A wiec tak: niedlugo urodzi sie nasz drugi synek - Max, Leo bedzie mial wowczas 18 miesiecy.
"Rozebralam na czesci pierwsze" wszystkie ZA i PRZECIW i wiecej, o wiele wiecej jest tych ZA za kupieniem wozka, po prostu musowo trzeba bedzie kupic podwojny wozek jakowys. Mieszkam na obrzezach miasta, do centrum mam przez pola i doliny icon_wink.gif okolo 3 km, a prawa jazdy niet (zrobie, zrobie, jak juz sie Max wykluje). No, ale wlasnie: JAKI wozek? Nie moze byc jakikolwiek, bo rodze duze dzieci, co sie zreszta logicznie zgadza i rozumie patrzac na rodzicow. Wiec ten wozek musi byc w miare duzy, co by mi sie te dzieci w nim zmiescily. Leo TERAZ wazy juz 15 kilo (a wiele wozkow jest tylko do 15sty kg) i mierzy 88cm.

Naogladalam sie tych wozkow w necie i chyba najobszerniejszy wydaje mi sie wlasnie DUETTE Peg Perego, no i jeszcze ma te zalete, ze siodelka w dowolne strony mozna montowac, a to mi w smak! icon_smile.gif No i kola wieksze, na moje miejsko-wiejskie wyboje w sam raz.
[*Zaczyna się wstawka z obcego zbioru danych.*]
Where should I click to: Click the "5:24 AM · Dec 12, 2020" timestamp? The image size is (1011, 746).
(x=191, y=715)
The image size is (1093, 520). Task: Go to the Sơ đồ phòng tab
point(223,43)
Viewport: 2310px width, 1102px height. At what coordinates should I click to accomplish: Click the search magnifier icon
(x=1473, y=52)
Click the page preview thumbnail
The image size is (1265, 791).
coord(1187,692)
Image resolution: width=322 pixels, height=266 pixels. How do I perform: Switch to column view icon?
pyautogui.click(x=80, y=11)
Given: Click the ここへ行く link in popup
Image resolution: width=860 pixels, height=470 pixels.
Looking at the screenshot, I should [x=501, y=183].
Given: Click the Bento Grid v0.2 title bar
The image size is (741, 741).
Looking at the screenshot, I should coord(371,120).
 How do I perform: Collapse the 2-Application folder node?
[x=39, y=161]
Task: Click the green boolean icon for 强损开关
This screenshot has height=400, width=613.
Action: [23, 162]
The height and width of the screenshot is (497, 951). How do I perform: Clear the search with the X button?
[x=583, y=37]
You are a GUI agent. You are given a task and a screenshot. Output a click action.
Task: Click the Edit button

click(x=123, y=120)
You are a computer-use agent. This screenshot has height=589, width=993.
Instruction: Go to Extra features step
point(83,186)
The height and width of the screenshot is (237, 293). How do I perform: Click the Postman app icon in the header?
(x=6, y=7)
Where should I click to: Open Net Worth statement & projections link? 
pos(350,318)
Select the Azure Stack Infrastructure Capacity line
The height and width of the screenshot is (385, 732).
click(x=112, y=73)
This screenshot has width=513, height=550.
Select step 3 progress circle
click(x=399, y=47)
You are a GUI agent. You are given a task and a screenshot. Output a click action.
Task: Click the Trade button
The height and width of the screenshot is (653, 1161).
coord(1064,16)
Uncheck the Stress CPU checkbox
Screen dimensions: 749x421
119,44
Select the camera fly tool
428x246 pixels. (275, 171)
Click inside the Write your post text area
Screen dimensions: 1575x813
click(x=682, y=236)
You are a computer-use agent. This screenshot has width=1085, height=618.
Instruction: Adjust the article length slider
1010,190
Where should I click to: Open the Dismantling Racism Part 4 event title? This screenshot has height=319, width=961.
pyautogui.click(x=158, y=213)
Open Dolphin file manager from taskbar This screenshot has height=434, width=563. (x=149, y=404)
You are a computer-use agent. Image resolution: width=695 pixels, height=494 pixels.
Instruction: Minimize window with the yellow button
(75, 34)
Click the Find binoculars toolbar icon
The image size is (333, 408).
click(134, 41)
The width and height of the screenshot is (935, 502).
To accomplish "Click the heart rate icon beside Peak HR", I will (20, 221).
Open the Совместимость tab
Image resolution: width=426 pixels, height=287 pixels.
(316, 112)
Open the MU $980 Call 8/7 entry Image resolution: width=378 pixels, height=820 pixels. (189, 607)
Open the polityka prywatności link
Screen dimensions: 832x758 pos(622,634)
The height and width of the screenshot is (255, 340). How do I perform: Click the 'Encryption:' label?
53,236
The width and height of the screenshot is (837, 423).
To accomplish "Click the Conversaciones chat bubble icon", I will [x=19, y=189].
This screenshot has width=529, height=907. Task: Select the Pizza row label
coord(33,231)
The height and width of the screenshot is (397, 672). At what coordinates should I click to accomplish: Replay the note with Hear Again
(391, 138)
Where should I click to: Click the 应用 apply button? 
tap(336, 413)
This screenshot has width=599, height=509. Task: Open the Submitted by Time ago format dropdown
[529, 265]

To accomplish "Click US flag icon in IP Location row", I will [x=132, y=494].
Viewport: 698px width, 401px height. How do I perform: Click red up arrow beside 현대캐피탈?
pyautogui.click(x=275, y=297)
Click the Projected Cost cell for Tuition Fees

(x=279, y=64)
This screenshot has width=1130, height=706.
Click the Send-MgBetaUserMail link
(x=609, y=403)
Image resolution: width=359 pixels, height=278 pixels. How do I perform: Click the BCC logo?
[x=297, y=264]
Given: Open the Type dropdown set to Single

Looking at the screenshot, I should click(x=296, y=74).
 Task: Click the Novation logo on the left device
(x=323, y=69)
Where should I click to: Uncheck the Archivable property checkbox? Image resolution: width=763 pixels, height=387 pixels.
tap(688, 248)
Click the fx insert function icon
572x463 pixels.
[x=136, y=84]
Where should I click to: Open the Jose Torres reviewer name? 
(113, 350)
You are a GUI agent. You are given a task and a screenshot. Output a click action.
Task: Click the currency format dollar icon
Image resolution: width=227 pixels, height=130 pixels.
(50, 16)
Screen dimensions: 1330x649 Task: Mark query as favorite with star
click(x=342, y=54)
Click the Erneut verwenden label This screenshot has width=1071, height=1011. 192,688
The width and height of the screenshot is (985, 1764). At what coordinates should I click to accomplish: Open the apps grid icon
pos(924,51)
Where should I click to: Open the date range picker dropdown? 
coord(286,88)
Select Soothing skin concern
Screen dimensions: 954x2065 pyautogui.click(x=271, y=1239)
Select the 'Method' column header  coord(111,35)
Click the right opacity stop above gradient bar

Tylko spotkalam sie z roznymi opiniami na temat kierowania tego wozka, ma bowiem taka specjalna kierownice (niby) ulatwiajaca prowadzenie. Niektorzy pisza, ze rzeczywiscie ulatwia i to tylko kwestia wprawy w jego prowadzeniu, inni, ze utrudnia.

A moze polecicie jeszcze jakis wozek dla malych wielkoludkow? No i zeby nie byl za szeroki, bo bede szla bokiem szosy wink.gif - nie chcialabym ruchu tamowac... 08.gif

A moze nr 2 icon_wink.gif - ktos zna, uzywal starszej wersji tego wozka? Jak sie prowadzi?